- [Task description]: Locate "The image size" in the records below, then copy its line and every following line exactly, without the pictures.

[Given information Boundary: Start]

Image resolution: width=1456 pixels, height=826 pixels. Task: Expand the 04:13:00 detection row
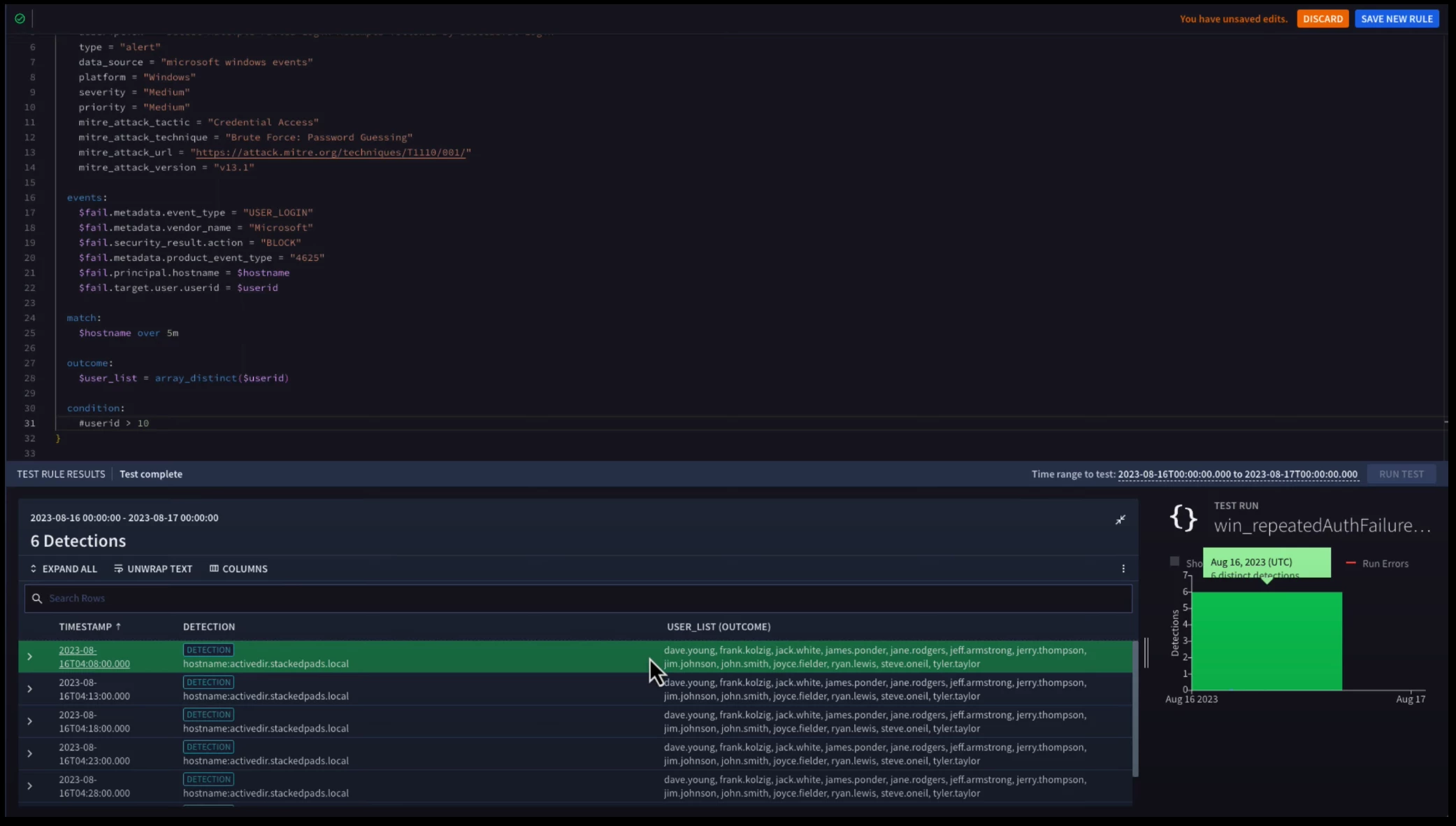click(x=29, y=689)
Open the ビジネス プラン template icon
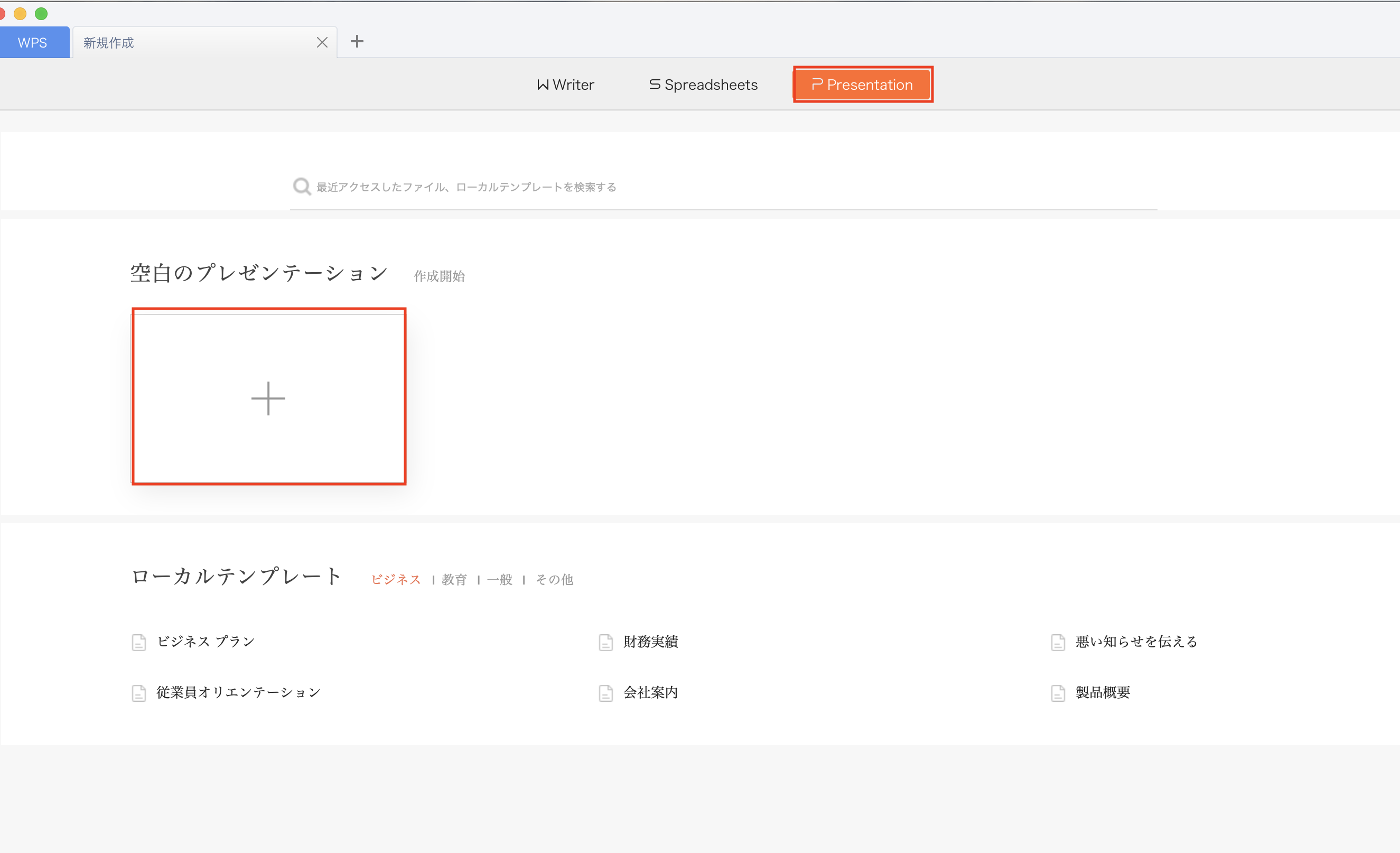 [140, 643]
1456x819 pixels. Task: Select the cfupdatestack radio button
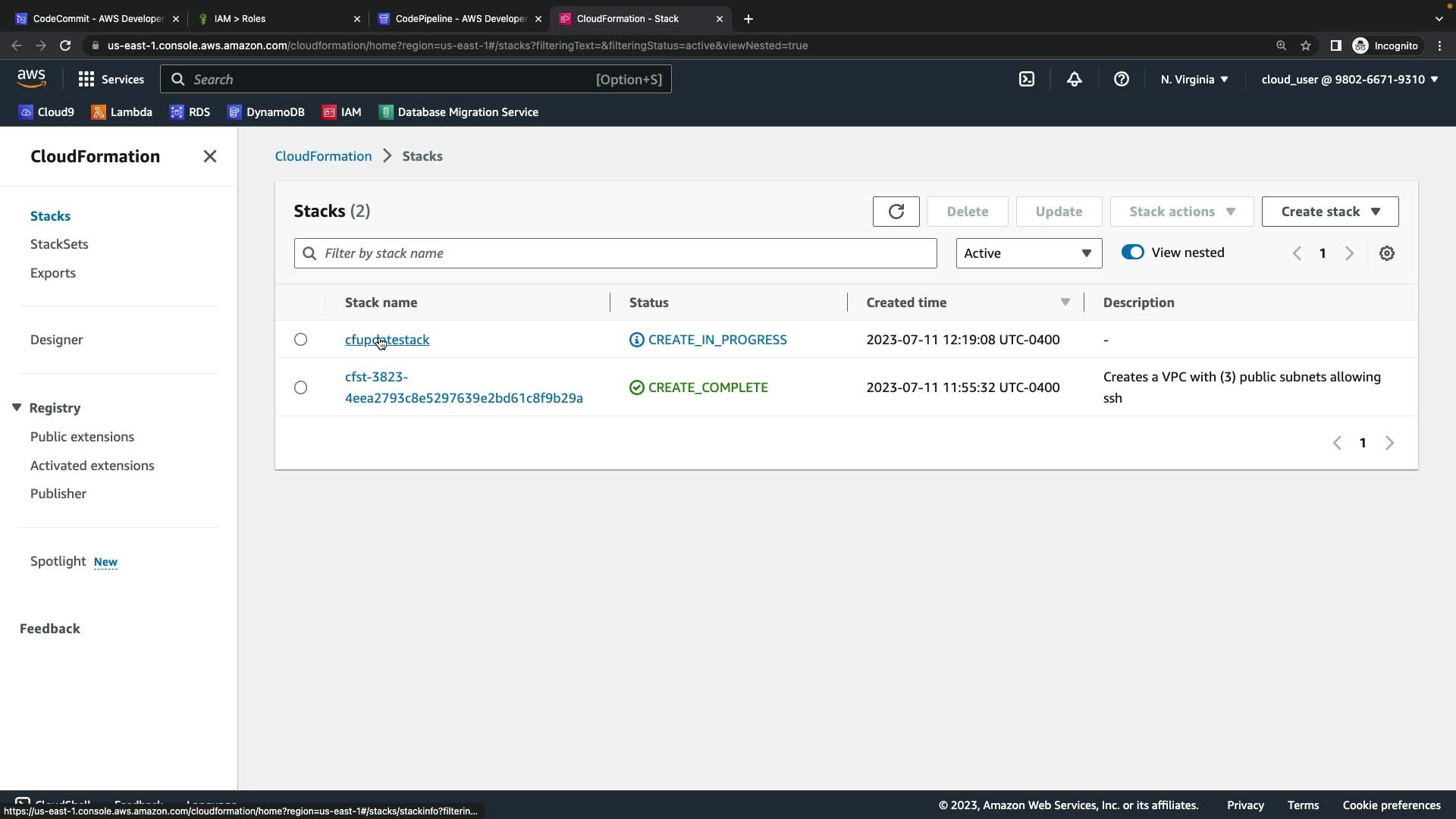point(300,340)
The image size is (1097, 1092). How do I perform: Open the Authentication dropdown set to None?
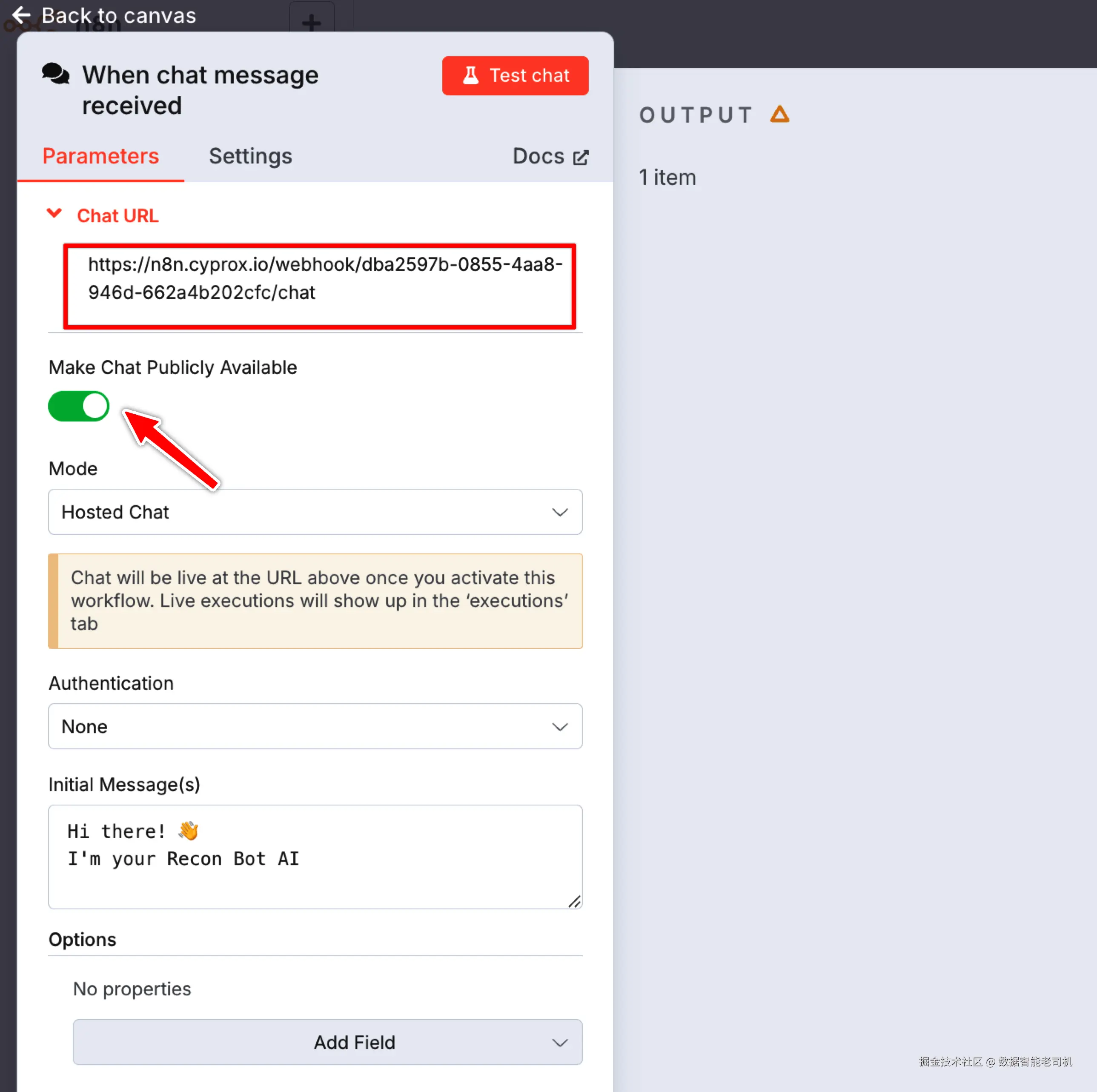coord(315,726)
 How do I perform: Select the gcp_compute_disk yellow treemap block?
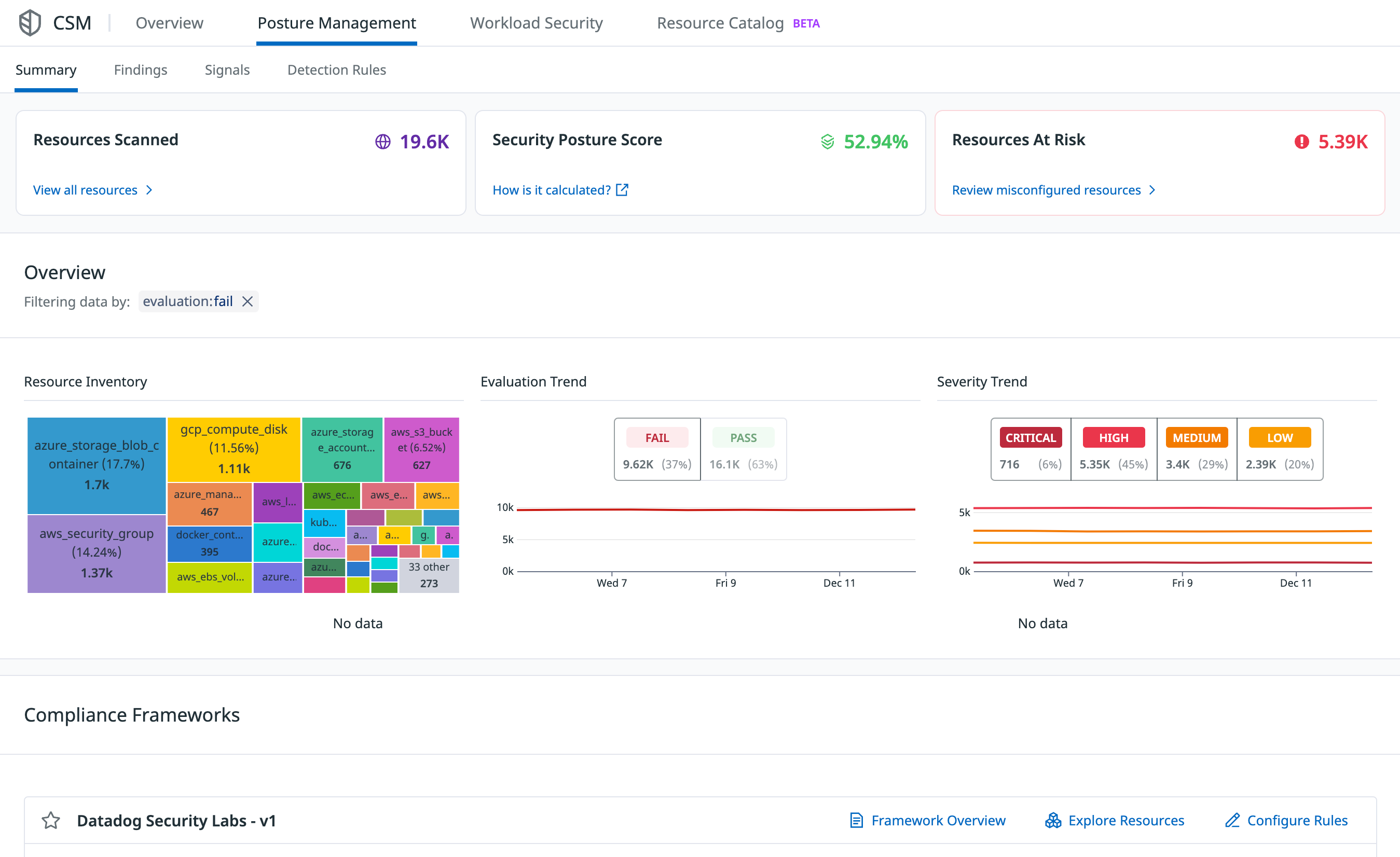pyautogui.click(x=234, y=449)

[Given information Boundary: End]

- [Answer box]:
The image size is (1097, 1092). How do I perform: Open the Authentication dropdown set to None?
coord(315,726)
 How do I perform: Select the gcp_compute_disk yellow treemap block?
pyautogui.click(x=234, y=449)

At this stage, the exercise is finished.